# How many moles of PCl_5 can be produced from 55.0 g of Cl_2 and excess P_4?

Jun 12, 2017

$0.310$ ${\text{mol PCl}}_{5}$

#### Explanation:

We're asked to calculate the number of moles of ${\text{PCl}}_{5}$ formed from excess ${\text{P}}_{4}$ and $55.0$ ${\text{g CL}}_{2}$.

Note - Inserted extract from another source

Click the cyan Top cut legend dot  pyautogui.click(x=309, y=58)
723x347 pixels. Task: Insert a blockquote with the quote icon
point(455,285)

Let's start by writing the chemical equation for this reaction:

${\text{P"_4 (s) + 10"Cl"_2 (g) rarr 4"PCl}}_{5} \left(s\right)$

Using the molar mass of ${\text{Cl}}_{2}$, let's convert from grams to moles, and then use the coefficients in the equation to convert to moles of ${\text{PCl}}_{5}$:

$55.0$ cancel("g Cl"_2)((1cancel("mol Cl"_2))/(70.90cancel("g Cl"_2)))((4"mol PCl"_5)/(10cancel("mol Cl"_2))) = color(red)(0.310 color(red)("mol PCl"_5

Thus, with excess phosphorus, $0.310$ moles of ${\text{PCl}}_{5}$ will form (assuming the reaction goes to completion).